AIM OF THE EXERCISE:
Copy the records below word for word, starting at the line that contains "Task: Tap the callout number 8" and ending at the line that contains "tap(137, 317)".

ROWS:
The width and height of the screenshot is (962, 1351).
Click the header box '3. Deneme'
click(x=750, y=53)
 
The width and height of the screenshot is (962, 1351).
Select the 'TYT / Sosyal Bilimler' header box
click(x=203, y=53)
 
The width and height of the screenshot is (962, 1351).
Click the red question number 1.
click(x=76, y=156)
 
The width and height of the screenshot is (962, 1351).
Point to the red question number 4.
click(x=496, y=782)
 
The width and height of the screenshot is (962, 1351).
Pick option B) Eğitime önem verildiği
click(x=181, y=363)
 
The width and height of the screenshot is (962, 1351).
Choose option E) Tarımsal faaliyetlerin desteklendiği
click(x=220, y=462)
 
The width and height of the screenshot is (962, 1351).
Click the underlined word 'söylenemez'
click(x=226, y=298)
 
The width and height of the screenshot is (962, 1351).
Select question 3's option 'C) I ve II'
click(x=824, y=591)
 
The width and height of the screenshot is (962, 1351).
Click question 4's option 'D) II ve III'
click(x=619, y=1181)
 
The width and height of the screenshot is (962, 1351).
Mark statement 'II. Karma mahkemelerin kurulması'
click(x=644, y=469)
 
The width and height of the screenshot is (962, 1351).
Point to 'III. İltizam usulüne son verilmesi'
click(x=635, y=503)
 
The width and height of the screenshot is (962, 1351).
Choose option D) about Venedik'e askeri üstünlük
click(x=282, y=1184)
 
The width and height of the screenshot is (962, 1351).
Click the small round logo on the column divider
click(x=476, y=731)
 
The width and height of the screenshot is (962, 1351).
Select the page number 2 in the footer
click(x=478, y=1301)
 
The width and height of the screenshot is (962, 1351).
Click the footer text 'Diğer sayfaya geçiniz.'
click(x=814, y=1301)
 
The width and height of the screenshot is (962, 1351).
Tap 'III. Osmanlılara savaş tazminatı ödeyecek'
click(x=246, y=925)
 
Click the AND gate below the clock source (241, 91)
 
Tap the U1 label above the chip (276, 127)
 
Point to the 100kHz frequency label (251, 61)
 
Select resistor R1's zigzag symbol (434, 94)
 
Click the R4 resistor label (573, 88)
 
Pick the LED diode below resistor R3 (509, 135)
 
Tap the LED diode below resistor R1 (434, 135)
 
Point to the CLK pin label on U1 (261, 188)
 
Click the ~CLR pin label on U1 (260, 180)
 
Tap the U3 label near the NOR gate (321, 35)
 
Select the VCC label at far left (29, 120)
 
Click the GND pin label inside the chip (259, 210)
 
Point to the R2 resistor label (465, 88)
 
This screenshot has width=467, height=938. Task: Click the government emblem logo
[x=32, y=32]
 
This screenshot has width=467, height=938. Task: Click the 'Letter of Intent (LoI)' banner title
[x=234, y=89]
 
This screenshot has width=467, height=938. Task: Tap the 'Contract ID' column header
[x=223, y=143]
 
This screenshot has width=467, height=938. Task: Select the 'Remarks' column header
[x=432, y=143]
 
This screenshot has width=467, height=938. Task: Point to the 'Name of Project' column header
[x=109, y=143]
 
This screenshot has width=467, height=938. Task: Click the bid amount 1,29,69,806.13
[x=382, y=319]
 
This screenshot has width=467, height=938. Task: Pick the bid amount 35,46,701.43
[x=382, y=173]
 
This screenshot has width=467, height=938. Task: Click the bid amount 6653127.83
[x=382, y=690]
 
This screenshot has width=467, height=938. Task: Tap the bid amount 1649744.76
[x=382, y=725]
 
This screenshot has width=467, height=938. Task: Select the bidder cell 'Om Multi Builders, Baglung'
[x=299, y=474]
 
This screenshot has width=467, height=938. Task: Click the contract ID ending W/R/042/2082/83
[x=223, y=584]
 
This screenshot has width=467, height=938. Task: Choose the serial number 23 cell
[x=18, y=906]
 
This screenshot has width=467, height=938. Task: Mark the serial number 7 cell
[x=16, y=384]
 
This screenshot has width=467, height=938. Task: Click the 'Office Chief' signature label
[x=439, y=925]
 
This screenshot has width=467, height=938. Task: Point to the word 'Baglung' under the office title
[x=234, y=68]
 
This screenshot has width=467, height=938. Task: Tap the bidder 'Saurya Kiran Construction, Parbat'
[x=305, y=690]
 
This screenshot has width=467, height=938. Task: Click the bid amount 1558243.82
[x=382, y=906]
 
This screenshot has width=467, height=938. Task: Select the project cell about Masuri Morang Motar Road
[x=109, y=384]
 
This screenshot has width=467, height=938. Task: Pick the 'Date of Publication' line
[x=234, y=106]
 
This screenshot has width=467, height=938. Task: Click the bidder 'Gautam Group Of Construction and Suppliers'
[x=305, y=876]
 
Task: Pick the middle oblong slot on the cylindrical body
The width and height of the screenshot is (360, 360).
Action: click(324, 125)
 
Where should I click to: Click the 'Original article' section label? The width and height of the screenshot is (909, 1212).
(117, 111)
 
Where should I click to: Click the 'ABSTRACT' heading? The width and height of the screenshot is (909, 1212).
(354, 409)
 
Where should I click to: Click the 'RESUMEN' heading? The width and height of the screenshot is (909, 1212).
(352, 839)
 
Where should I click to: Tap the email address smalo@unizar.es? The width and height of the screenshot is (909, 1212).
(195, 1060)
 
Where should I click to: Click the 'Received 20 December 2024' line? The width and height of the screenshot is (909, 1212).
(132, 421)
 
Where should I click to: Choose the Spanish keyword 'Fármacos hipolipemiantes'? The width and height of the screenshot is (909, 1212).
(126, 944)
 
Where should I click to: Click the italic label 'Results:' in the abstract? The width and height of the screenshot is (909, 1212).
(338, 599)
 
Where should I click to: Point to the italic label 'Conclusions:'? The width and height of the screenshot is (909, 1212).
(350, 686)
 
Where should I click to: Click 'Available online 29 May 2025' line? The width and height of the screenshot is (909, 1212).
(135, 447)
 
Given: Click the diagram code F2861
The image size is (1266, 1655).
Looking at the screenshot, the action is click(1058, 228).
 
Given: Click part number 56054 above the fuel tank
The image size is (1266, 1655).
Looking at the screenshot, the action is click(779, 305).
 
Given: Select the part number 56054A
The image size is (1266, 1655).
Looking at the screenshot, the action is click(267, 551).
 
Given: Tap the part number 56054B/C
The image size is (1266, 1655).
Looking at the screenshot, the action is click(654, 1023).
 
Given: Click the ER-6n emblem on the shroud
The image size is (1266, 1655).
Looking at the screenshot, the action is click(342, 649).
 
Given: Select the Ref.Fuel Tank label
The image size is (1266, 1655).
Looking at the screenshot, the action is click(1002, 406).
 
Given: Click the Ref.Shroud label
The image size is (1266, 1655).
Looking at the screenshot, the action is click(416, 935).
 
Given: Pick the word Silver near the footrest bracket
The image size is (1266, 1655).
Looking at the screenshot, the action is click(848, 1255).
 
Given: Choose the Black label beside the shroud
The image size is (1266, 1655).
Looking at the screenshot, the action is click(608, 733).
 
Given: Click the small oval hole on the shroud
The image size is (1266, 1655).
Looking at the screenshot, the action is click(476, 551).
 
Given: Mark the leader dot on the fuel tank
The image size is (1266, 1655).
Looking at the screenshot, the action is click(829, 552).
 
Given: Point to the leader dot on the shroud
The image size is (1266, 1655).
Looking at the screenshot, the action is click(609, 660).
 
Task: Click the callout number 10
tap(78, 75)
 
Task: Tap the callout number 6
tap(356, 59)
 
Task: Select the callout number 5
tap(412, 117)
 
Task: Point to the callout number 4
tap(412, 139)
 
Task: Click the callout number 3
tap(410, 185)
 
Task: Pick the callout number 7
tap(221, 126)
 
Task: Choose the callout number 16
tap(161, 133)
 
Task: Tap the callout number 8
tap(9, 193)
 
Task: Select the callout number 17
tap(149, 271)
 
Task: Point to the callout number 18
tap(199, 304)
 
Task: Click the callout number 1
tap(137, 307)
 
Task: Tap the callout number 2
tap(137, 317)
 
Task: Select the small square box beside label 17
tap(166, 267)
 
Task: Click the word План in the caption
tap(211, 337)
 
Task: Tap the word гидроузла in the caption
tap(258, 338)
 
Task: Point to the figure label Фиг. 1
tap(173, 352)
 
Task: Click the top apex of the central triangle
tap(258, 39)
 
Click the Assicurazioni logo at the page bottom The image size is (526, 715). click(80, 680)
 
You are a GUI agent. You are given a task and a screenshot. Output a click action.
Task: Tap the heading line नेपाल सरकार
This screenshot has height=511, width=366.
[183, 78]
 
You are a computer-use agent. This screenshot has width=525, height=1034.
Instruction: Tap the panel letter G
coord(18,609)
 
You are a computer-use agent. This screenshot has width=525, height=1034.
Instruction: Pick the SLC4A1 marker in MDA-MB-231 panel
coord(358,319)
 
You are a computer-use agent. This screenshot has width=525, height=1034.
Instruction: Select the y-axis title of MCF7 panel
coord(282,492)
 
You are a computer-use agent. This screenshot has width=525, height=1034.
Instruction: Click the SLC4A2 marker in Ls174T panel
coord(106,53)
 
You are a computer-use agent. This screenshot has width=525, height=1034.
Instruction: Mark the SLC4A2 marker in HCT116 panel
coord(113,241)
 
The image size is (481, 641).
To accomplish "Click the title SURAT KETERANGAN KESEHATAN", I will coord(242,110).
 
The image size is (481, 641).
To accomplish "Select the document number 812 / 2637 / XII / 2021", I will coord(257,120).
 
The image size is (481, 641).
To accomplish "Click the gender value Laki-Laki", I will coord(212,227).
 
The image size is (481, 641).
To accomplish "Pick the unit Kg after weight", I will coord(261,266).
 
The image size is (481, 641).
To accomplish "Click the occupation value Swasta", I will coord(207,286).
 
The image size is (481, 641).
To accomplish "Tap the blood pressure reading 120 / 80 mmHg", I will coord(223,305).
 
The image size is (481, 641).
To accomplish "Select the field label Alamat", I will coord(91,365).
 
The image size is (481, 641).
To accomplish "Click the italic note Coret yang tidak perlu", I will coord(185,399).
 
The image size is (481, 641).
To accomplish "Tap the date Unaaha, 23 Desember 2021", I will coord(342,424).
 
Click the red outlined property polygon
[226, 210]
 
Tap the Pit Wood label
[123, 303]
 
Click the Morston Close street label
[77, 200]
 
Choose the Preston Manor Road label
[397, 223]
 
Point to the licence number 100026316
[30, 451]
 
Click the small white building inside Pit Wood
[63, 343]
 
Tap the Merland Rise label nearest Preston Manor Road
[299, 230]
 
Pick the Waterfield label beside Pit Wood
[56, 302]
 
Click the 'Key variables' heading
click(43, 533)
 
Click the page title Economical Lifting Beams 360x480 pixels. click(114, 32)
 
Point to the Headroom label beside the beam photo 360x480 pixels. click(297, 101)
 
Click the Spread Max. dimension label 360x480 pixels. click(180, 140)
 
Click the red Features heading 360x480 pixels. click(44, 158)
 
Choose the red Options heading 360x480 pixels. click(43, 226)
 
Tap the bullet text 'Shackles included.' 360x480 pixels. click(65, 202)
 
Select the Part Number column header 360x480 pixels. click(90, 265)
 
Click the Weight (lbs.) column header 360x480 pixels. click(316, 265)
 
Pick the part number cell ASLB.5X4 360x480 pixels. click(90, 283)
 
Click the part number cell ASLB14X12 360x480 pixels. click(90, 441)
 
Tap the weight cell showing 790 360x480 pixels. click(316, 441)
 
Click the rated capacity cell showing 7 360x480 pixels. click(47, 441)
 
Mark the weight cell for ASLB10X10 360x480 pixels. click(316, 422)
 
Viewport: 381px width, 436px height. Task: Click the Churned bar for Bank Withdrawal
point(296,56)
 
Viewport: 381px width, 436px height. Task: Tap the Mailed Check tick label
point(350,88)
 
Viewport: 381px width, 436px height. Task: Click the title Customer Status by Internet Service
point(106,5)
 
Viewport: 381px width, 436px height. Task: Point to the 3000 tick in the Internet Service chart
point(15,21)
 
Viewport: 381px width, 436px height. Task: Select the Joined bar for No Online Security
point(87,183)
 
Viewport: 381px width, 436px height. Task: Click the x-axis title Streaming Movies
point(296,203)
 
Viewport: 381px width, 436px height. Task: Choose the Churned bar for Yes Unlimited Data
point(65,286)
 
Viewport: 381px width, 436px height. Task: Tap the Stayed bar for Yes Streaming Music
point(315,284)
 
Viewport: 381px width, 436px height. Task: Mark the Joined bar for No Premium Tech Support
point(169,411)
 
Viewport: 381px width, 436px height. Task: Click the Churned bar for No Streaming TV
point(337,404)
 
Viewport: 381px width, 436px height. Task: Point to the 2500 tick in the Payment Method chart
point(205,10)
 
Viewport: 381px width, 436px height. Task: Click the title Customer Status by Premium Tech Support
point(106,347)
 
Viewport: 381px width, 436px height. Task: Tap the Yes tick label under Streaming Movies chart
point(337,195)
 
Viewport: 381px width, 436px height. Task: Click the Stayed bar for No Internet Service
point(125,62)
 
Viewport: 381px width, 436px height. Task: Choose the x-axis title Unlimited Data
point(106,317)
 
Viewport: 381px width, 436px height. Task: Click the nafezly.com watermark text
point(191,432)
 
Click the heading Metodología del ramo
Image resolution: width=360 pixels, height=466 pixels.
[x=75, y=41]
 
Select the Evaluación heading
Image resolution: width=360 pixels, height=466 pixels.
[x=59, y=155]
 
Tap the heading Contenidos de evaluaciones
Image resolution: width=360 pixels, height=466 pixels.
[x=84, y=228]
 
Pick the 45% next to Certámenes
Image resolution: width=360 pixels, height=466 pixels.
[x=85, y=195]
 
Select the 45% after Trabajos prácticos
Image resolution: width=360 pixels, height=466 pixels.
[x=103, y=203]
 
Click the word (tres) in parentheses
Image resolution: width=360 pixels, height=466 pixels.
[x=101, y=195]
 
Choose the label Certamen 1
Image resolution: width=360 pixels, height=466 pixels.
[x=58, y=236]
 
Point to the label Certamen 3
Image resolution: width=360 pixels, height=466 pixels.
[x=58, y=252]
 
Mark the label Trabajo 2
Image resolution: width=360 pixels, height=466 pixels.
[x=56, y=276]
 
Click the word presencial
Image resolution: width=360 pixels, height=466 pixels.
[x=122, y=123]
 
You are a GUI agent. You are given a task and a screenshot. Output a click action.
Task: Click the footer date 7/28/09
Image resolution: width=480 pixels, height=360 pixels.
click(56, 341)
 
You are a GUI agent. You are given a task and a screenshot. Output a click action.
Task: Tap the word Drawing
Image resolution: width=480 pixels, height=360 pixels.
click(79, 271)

ANSWER BELOW:
Task: Tap the callout number 8
tap(9, 193)
 
Task: Select the callout number 17
tap(149, 271)
 
Task: Point to the callout number 18
tap(199, 304)
 
Task: Click the callout number 1
tap(137, 307)
 
Task: Tap the callout number 2
tap(137, 317)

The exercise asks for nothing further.